Council can no longer bear costs of loss-making Dundee airport
05.10.05
Dundee City Council is losing millions of pounds operating the city's airport - and has told the Scottish Executive it cannot bear the losses any longer. The Council is in talks with the Executive over a huge shortfall between the grant received and operating costs - which is set to widen as early as next year.
The council - which receives an Executive grant to operate the airport - is appealing to ministers for urgent assistance on the back of spiralling annual losses, expected to hit almost £2 million as early as 2007-8. That equates to about £30 per council tax payer in the region.

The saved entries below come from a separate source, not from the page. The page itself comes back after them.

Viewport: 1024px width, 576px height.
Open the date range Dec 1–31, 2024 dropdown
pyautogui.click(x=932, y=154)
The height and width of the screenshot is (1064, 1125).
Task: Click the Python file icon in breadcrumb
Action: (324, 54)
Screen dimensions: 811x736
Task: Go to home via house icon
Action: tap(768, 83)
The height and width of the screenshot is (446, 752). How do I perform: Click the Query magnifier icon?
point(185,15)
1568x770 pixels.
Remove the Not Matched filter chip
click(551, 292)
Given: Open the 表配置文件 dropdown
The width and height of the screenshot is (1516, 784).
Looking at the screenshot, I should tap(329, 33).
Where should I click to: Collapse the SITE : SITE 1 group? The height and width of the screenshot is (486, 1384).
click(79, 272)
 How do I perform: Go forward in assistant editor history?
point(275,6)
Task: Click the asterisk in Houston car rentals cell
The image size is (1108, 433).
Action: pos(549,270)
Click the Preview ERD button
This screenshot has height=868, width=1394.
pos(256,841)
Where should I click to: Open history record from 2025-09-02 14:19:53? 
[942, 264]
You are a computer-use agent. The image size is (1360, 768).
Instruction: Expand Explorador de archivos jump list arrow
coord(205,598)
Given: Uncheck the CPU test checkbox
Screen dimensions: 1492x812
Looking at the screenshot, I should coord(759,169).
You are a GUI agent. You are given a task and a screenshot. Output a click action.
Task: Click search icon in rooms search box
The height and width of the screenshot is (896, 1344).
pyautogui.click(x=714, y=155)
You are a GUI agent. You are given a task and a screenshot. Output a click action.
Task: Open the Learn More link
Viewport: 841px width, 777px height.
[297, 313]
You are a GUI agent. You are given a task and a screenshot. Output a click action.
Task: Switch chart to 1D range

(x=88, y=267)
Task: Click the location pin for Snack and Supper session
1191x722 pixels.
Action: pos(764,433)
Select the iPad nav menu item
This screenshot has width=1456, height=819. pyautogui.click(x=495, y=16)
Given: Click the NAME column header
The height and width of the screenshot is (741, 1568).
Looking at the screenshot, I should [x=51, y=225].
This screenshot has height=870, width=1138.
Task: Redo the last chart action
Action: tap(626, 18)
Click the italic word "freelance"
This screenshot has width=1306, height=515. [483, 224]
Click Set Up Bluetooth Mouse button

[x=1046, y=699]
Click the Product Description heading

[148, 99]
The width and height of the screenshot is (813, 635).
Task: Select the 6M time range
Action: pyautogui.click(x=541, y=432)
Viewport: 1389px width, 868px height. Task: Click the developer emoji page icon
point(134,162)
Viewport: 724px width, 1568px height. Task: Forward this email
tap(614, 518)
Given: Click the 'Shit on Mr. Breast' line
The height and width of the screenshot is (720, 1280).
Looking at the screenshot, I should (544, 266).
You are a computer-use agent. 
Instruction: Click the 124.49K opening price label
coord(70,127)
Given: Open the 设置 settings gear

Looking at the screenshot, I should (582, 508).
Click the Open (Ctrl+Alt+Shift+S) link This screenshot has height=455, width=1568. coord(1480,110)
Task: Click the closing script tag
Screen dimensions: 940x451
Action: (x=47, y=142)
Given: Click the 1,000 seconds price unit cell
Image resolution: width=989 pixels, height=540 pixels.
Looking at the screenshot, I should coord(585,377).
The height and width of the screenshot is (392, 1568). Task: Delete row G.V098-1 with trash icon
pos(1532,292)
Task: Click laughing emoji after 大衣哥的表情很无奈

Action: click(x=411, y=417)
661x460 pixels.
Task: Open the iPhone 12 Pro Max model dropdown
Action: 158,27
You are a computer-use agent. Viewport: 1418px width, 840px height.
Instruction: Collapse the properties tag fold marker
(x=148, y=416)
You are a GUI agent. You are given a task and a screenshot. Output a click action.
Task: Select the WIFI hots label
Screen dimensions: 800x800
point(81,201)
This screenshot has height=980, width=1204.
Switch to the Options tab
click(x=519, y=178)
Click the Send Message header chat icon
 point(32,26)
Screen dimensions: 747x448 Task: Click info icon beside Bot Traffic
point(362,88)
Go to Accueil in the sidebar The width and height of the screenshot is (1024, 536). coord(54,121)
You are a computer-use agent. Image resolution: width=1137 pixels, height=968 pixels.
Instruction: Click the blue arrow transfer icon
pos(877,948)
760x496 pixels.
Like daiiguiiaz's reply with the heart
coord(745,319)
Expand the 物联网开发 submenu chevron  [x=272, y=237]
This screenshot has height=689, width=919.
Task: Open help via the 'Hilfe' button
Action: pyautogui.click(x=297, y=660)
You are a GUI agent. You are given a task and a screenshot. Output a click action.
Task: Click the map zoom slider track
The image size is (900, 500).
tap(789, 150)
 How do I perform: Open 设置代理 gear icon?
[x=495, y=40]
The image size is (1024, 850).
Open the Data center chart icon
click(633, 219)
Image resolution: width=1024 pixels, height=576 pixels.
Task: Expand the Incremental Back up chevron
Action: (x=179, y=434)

The airport costs more than £2m a year to run, but Executive assistance comes in at about £800,000, with the remainder of the bill being picked up by the region's council tax payers. The deficit could become greater from April 2006, when a 'technicality' will see the council's grant for the airport fall.
A Council spokesman declined to disclose the potential scale of the drop, but said it was 'committed to maintaining the airport for the benefit of businesses and our local community'. Stressing the airport's strategic importance to the economy of Dundee, he added: 'It's a key element of the future well-being of the city's regional economy in terms of economic development and tourism, being a key access point of golfing destinations.'
One scheduled service operates year-round from the airport to London City airport. The daily weekday return service - operated by Scotairways, 90 percent owned by Stagecoach tycoons Brian Soutar and Ann Gloag - carried 49,000 passengers in the year to the end of March.
A further 1,600 travelled on a seasonal service to Jersey this summer, and there were 268 private charter aircraft movements, helped by the staging of the (British) Open at St Andrews. That, however, is a far cry for the one million annual passengers generally needed for a commercial airport to break even.
The Executive could grant extra cash to alleviate the situation or off-load the airport on to Highlands and Islands Airports (HIAL), according to the Scotsman newspaper. 'The council's appeal to the Executive could result in extra cash to prop it up. But it's more likely that the council wants the airport taken off their hands and given to HIAL to run - something the Executive could do.'
All of HIAL's ten airports currently run at a loss. A HIAL spokesman declined to comment on any potential takeover of Dundee airport. An Executive spokeswoman said it was 'looking at ways of resolving the issue', following 'changes in the methodology used to calculate funding for the airport'.